Tüm bu tespit edilen hususlar yanında gerek dava dilekçesi, gerekse Adli Tıp Kurumu nezdinde yaptırılan bilirkişi raporuna karşı sunulan itiraz dilekçesi, hekimin olay hakkındaki ifadesi ve resen tespit edilecek hususlar yanında davacılar yakınının kusma ve karın ağrısı şikayetiyle hastaneye ilk başvurusundan ölüm tarihine kadar geçen süreçte, uygulan teşhis, tedavi, gözlem ve sevkin kabul edilebilir bir metod kullanılarak icra edilip edilmediği, böylesi bir ameliyatta uygun görülen tecrübe kuralları da göz önüne alınarak, olayda hekim yahut idare kaynaklı hatalar olup olmadığı incelenmeli ve romatoloji, gastroenteroloji, nefroloji uzmanı hekim bilirkişilerin katılımı ile hazırlanmış gerekçeli yeni bir rapor alınmalıdır.
İdarenin araç/gereç/cihaz eksikliği, teşkilatı yetersiz kurması yahut tıbbi ameliyedeki organizasyon eksikliği nedeniyle tedavide aksamaya yol açması da bir tür hata olarak nitelendirilmekte; bakım, gözetim ve diğer yan yükümlülüklerin hiç veya gereği gibi yapılmaması nedeniyle oluşacak zararlarda idarenin sorumluluğundan söz edilmektedir. Somut olayda da hekim yahut diğer sağlık personeli doğrudan kusurlu bulunmasa dahi, idarenin organizasyon eksikliği bulunması halinde sağlık hizmetini gereği gibi işletmeyen sağlık idaresinin sorumluluğuna gidilebilecektir.
Bu durumda idarenin sorumluluğuna gidilmesi halinde davacıların maddi tazminat taleplerinin tazminat verilmesini gerektiren koşulların bulunup bulunmadığı yönünden inceleme de yapılarak değerlendirilmesi gerekmektedir.
İdarenin, sunduğu sağlık hizmetinden sorumluluğu noktasında, maddi tazminat talepleri için doğrudan tıbbi uygulama neticesinde meydana gelen zarar ile idarenin eylemi arasında doğrudan illiyet bağının varlığı gerekli ise de, manevi tazmin noktasında böyle bir gereklilik yoktur. Manevi tazminata hükmedilebilmesi için sunulan sağlık hizmetindeki bir takım eksiklikler yeterli olacaktır.
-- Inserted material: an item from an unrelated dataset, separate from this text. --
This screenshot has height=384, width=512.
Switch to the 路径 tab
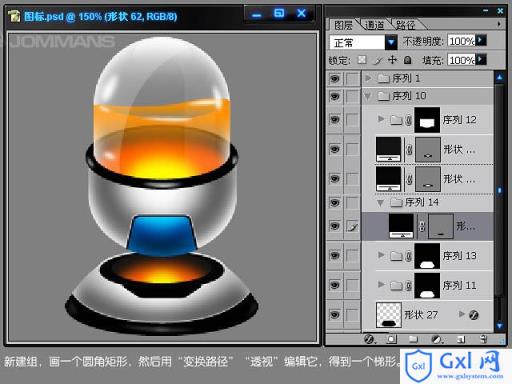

Somut olay değerlendirilerek, apandisit endikasyonu bulunmayan hastanın apandisitinin alınması ve bu ameliyat sırasında oluşan kesi üzerine tedavi edilemeyerek hayatını kaybetmiş bulunması karşısında davacıların duydukları elem ve ızdırabı giderecek ve sebepsiz zenginleşmeye de yol açmayacak ölçüde bir manevi tazminat belirlenmesi için ayrıca bir değerlendirme yapılması gerekmektedir.
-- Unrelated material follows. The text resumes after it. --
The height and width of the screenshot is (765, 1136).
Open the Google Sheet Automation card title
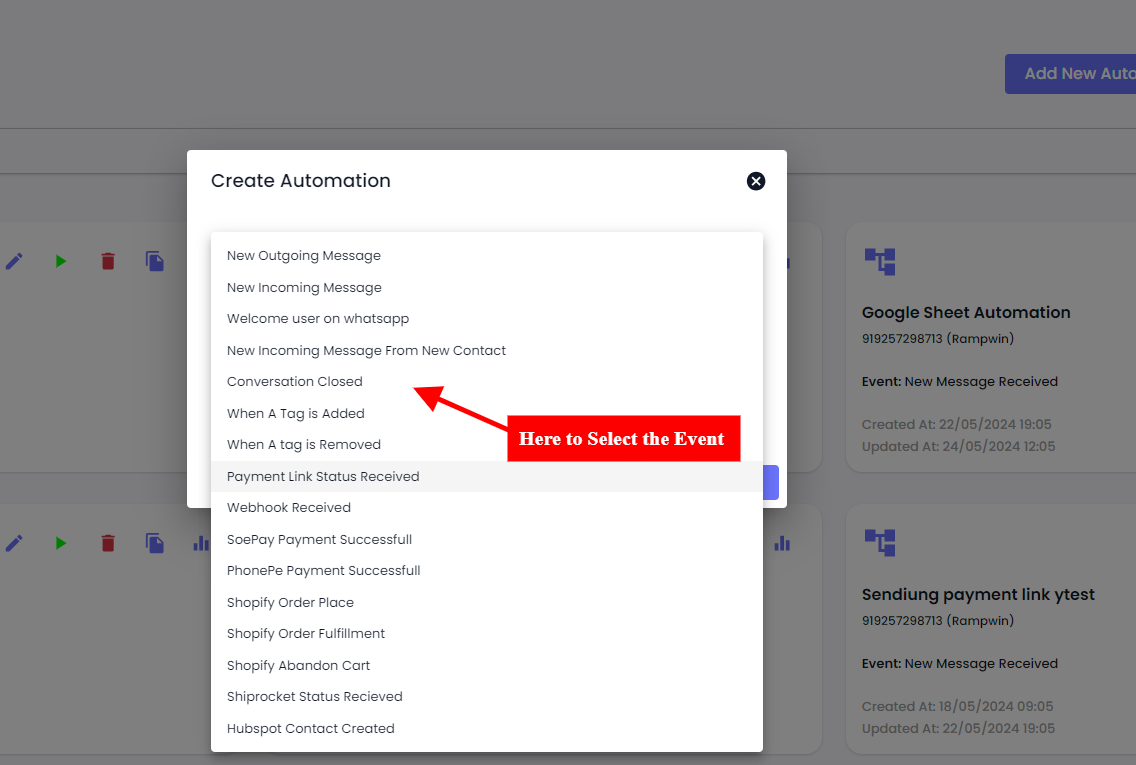tap(966, 313)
Hal böyle olunca Adli Tıp Kurumu Genel Kurulu’nca eksik, soyut ifadelerle yetinilerek hazırlanmış olan rapor esas alınarak davanın reddine karar verilmesinde hukuka uygunluk bulunmamıştır.
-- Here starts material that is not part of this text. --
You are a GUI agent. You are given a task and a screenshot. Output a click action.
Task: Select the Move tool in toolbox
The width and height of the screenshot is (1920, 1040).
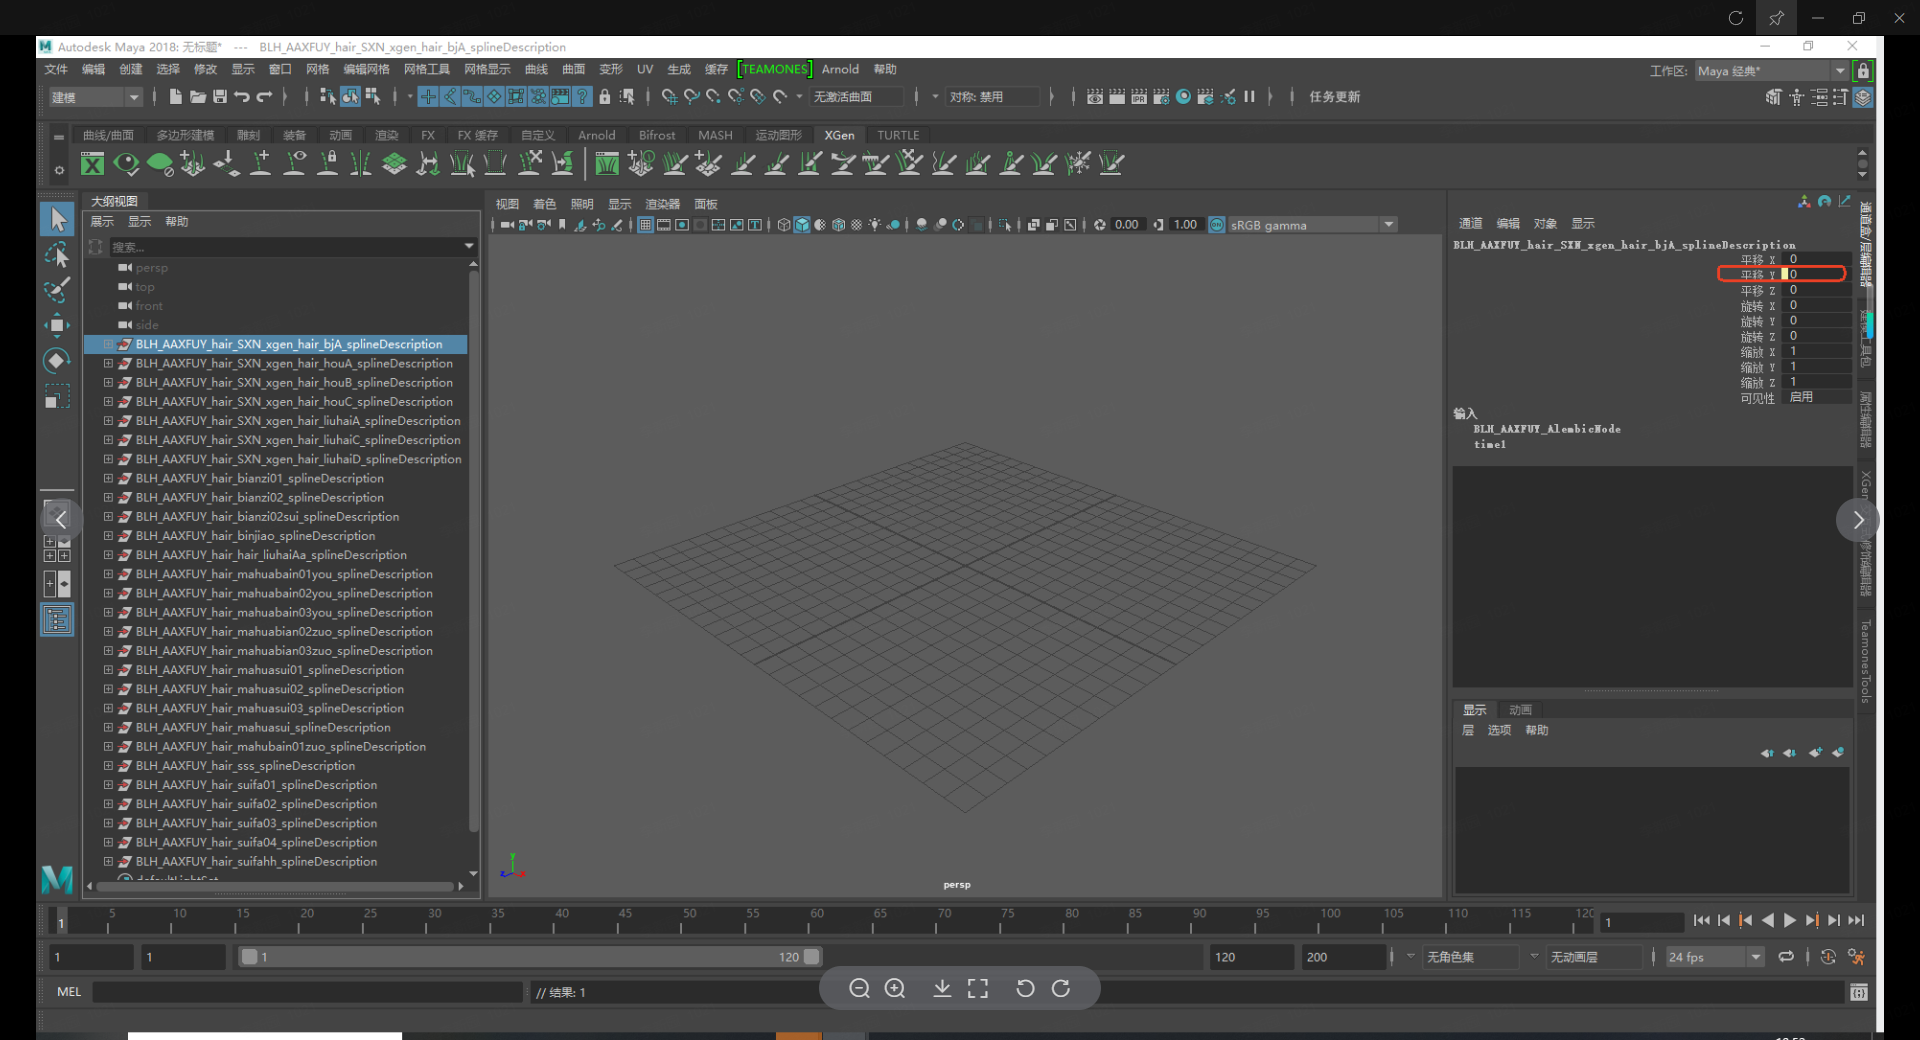(x=57, y=325)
Açıklanan nedenlerle, … İdare Mahkemesi’nin … tarih ve … sayılı kararının BOZULMASINA, yeniden bir karar verilmek üzere dosyanın adı geçen mahkemeye gönderilmesine, kullanılmayan … TL yürütmenin durdurma harcının davacılara iadesine, 2577 sayılı Kanunun 18.06.2014 gün ve 6545 sayılı Kanunla eklenen Geçici 8. maddesinin 1. fıkrası ve 54. maddesinin 1. fıkrası uyarınca bu kararın tebliğ tarihini izleyen günden itibaren onbeş gün içinde karar düzeltme yolu açık olmak üzere, 21/12/2017 tarihinde oybirliğiyle karar verildi.